▸ **WHAT YOU NEED TO DO**
A word-for-word copy of the lines below, starting at the line with "You are a computer-use" and ending at the last one, is what you should give. Omit every picture.

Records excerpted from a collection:
__________
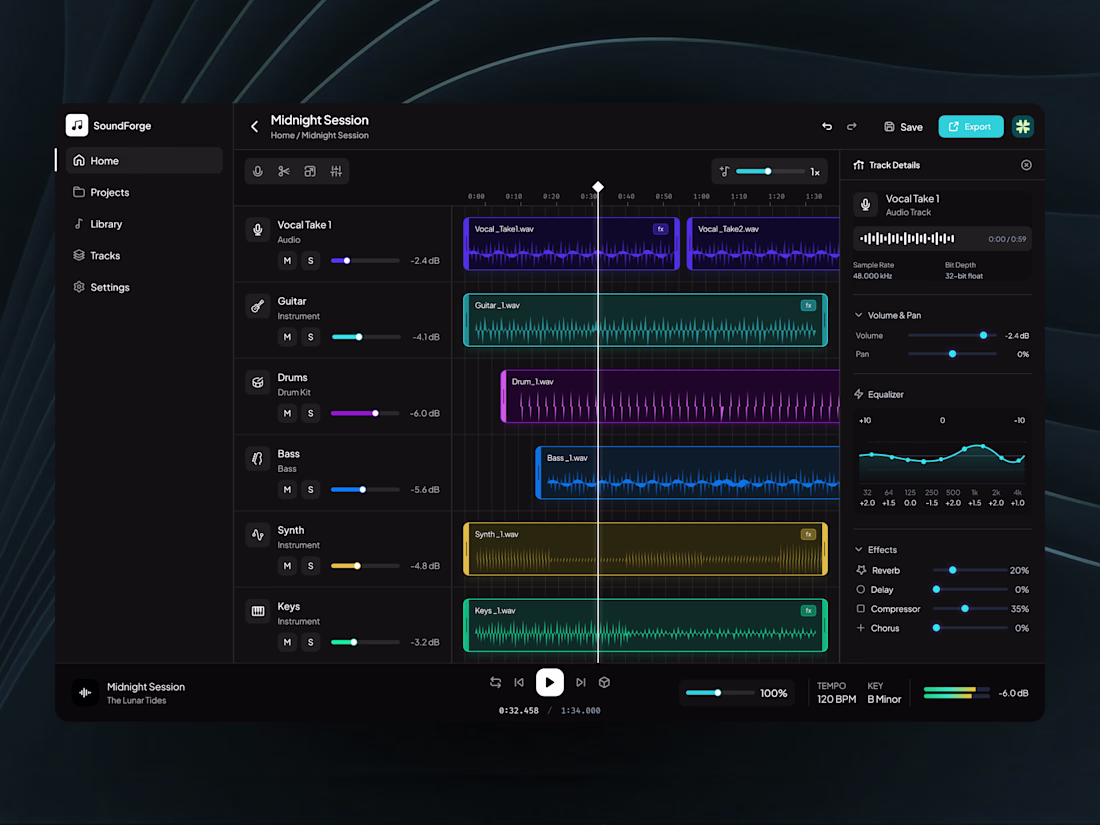1100x825 pixels.
Task: Go back using the chevron beside Midnight Session
Action: coord(254,126)
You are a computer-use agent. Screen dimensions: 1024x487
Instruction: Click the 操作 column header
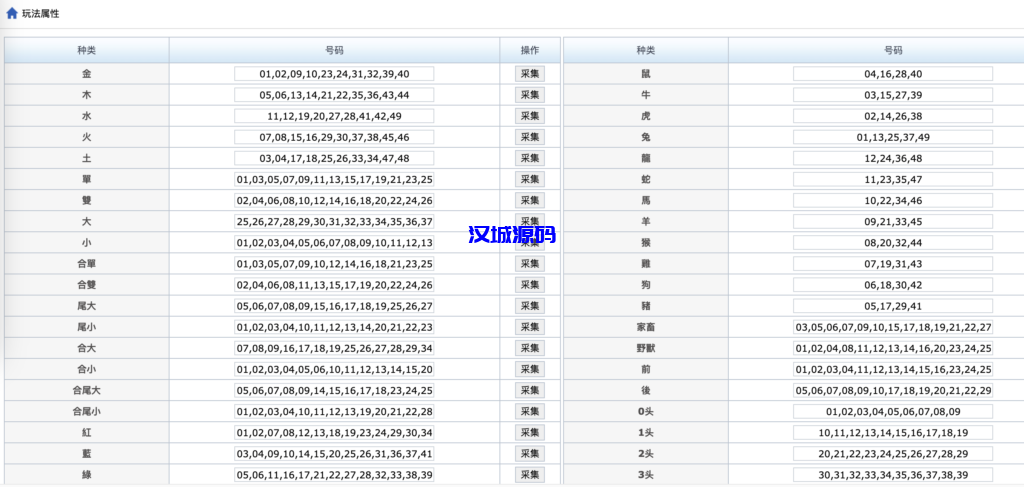tap(529, 50)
__________
▸ **THE COMPLETED TASK**
You are a computer-use agent. Screen dimensions: 1024x487
Instruction: Click the 操作 column header
tap(529, 50)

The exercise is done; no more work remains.